--- Records shown Enclosed Below ---

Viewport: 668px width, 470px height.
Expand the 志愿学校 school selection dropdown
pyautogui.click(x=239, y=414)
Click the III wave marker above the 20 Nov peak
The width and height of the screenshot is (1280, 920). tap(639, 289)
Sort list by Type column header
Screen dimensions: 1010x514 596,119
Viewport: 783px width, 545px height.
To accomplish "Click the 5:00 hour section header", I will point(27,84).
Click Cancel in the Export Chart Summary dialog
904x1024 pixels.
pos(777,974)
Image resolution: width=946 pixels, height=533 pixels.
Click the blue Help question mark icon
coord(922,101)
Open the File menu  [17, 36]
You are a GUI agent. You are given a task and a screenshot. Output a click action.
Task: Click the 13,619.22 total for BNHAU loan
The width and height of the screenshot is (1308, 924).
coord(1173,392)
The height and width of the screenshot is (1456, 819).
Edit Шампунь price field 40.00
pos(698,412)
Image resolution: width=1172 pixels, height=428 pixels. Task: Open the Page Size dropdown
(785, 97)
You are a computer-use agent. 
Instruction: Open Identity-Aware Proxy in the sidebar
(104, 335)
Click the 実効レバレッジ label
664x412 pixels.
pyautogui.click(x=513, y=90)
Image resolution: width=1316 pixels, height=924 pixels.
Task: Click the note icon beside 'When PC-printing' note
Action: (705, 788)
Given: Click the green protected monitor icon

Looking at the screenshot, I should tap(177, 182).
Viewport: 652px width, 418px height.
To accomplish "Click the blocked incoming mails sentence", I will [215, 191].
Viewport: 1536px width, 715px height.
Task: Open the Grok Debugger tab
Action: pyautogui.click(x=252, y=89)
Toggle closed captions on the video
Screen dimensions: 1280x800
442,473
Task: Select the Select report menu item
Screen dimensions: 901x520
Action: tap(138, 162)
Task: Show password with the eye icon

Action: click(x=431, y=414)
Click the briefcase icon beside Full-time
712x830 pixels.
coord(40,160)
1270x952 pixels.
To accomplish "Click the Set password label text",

--- End of Enclosed Records shown ---

### Description of the task
Search the entries above for the word "menu", and copy every line where it occurs.

### Solved problem
Open the File menu  [17, 36]
Task: Select the Select report menu item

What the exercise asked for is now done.